Stored data

----

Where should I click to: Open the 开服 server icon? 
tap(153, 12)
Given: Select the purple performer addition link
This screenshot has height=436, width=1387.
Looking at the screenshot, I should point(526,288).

----

◆ What the exercise asks
What this exercise asks for is the data above, retyped exactly.

◆ Answer to this task
Where should I click to: Open the 开服 server icon? 
tap(153, 12)
Given: Select the purple performer addition link
This screenshot has height=436, width=1387.
Looking at the screenshot, I should point(526,288).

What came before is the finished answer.